More IPv6 cross-VLAN tests:

PC1 → PC5: ping 2001:DB8:CAFE:3::10 (Engineering → Finance)
PC3 → PC7: ping 2001:DB8:CAFE:4::10 (Sales → IT Support)
PC8 → PC2: ping 2001:DB8:CAFE:1::11 (IT Support → Engineering)

F — Verification commands on the Router

Run the following commands on the router CLI to verify the configuration:

show ip interface brief
show ipv6 interface brief
show vlans

You should see all 4 sub-interfaces with status up/up and their correct IPv4 and IPv6 addresses.

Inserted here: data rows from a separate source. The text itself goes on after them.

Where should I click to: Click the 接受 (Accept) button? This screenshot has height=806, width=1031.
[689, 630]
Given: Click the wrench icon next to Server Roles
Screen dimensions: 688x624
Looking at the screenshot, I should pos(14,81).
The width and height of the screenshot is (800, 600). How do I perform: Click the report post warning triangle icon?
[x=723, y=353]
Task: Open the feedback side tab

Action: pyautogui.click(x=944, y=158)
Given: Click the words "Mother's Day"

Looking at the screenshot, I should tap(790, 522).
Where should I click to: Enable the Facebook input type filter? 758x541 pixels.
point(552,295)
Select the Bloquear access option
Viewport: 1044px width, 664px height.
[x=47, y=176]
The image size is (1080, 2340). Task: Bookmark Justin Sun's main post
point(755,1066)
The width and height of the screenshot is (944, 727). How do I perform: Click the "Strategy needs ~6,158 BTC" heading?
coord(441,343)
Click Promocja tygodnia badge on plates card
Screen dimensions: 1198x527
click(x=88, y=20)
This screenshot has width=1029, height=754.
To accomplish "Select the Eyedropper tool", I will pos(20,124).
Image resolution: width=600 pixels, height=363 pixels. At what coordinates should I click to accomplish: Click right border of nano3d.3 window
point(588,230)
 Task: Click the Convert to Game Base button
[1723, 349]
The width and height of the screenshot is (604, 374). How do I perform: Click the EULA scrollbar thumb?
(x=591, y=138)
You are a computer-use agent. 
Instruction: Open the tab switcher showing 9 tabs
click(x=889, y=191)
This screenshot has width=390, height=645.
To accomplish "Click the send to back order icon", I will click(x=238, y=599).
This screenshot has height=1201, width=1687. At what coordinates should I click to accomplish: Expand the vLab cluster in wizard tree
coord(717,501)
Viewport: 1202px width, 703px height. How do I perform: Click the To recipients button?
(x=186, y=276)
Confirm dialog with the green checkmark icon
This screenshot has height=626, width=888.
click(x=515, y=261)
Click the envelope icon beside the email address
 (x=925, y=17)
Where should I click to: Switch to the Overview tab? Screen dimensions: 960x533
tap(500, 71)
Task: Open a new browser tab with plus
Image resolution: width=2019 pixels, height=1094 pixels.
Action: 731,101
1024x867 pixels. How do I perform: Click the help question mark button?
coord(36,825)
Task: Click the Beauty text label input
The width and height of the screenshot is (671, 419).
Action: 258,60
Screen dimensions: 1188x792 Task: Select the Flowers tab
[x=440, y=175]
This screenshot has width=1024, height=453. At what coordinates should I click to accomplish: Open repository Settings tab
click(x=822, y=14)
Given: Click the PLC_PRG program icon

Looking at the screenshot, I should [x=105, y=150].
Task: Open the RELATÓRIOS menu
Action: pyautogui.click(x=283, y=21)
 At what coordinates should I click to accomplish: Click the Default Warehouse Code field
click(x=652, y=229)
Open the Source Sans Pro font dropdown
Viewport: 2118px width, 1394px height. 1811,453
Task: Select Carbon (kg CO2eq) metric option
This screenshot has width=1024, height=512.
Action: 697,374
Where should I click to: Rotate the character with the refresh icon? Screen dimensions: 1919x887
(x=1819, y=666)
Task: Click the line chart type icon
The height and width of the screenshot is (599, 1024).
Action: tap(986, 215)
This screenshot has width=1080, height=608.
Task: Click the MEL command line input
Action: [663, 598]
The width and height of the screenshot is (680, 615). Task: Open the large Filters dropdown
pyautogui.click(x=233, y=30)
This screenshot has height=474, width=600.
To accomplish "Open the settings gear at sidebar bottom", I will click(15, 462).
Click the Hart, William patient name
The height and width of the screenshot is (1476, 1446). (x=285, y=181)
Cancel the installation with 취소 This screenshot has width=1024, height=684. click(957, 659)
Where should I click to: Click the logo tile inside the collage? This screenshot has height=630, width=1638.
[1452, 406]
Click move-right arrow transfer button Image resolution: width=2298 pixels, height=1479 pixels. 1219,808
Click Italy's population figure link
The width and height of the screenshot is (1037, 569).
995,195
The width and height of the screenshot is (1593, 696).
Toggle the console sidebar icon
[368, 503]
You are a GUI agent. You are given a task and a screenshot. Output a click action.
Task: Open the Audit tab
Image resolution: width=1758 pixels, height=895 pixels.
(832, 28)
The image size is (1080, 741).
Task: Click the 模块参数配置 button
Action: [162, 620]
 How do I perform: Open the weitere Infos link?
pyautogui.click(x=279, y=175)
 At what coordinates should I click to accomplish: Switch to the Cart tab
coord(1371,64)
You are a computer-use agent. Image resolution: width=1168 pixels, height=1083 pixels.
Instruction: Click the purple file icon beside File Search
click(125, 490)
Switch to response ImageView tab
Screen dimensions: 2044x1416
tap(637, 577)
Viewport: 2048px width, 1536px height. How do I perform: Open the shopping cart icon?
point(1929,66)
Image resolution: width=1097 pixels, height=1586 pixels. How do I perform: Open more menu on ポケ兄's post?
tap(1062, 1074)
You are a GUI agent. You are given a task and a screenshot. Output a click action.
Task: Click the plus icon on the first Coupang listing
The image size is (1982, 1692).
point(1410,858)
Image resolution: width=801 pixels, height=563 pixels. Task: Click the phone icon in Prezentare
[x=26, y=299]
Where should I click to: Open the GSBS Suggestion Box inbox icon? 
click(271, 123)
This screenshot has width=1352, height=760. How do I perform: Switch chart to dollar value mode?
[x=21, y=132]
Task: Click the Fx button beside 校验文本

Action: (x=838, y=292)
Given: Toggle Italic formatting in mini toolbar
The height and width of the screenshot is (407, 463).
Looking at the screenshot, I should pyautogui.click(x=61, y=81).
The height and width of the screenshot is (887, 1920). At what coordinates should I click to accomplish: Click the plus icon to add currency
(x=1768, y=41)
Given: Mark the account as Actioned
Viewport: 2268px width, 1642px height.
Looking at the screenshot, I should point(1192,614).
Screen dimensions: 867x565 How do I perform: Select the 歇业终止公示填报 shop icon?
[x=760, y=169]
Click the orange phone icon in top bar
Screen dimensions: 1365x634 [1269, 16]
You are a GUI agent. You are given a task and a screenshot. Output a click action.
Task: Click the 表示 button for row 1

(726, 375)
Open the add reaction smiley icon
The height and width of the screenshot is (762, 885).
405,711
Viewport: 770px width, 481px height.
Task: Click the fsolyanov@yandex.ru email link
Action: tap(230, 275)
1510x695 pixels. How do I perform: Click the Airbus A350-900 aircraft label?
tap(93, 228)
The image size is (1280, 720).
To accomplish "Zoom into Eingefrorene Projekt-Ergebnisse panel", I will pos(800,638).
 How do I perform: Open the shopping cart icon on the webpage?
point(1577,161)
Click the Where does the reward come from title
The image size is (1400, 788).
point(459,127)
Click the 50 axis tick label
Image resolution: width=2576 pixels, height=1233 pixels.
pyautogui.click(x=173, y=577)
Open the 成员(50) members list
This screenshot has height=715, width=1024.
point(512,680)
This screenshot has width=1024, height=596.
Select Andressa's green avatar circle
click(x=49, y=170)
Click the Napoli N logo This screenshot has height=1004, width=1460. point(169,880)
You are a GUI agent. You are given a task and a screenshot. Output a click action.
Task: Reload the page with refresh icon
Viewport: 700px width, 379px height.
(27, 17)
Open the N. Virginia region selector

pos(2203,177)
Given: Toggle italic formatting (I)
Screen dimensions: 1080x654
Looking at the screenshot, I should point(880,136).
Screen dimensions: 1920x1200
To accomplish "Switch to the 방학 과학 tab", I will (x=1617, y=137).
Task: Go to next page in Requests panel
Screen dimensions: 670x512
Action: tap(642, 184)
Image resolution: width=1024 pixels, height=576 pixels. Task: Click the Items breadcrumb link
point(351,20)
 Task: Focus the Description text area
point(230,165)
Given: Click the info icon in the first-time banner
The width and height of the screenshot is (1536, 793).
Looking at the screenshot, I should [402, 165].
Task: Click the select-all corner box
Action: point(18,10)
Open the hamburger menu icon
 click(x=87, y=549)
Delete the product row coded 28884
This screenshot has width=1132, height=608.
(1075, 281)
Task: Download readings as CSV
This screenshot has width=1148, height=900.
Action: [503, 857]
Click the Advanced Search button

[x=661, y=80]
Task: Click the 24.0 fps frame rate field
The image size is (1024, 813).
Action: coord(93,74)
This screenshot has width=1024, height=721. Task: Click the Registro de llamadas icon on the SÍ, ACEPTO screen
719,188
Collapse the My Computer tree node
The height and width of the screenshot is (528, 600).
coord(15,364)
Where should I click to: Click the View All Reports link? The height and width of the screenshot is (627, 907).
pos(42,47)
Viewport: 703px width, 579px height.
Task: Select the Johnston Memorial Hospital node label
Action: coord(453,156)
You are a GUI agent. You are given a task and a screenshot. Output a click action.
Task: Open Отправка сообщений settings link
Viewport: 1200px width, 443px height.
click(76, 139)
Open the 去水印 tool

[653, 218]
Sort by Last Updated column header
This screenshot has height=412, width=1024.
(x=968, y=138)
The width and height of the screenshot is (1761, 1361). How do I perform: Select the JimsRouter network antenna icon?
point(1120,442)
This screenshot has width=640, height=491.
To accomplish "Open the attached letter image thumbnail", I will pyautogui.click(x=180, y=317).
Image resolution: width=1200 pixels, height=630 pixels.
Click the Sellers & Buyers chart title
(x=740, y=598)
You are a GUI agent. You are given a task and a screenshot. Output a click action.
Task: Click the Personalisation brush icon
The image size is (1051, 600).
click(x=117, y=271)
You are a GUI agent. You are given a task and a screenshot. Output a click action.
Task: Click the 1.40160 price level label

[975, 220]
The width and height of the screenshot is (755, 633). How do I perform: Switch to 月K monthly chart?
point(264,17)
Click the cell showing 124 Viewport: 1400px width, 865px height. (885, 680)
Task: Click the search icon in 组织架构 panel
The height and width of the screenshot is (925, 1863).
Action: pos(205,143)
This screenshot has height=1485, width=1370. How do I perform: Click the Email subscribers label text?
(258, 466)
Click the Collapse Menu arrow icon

G — Verification commands on the Switch

Run the following commands on the switch CLI:

show vlan brief
show interfaces trunk

show vlan brief — confirms which ports are assigned to which VLANs.
show interfaces trunk — shows the trunk port and which VLANs it carries.

Troubleshooting: If a ping fails:

Check the PC’s IPv4/IPv6 address, mask/prefix, and gateway
Verify the PC is connected to the correct switch port
On the switch, run show vlan brief to confirm port-to-VLAN mapping
On the router, run show ip interface brief and show ipv6 interface brief
Confirm ipv6 unicast-routing is enabled: show running-config | include ipv6
Make sure the physical interface GigabitEthernet0/0 is no shutdown

💬 Reflection Questions

What happened when you tried to ping across VLANs before configuring the router (Task 4)? Why?
What is the difference between an access port and a trunk port?
Why do we use sub-interfaces on the router instead of separate physical interfaces?
How many /64 subnets could TechNova create from their /48 prefix? Will they ever run out?
If TechNova opens a 5th department (Marketing), what VLAN number and IPv6 subnet would you assign?
What are two benefits of using VLANs to segment a network?

📋 Summary

In this practical you have:

Planned IPv6 subnets by dividing a /48 prefix into /64 subnets (one per department)
Created 4 VLANs on a switch and assigned access ports to each
Demonstrated VLAN isolation — devices in different VLANs cannot communicate without a router
Configured a trunk link between the switch and router
Set up inter-VLAN routing using sub-interfaces (router-on-a-stick)
Assigned dual-stack (IPv4 + IPv6) addresses to all devices
Verified connectivity using ping for both IPv4 and IPv6 across all VLANs
Used verification commands: show vlan brief, show interfaces trunk, show ip interface brief, show ipv6 interface brief

Save your Packet Tracer file! You may extend this network in future practicals to add routing protocols, DHCP, or additional sites.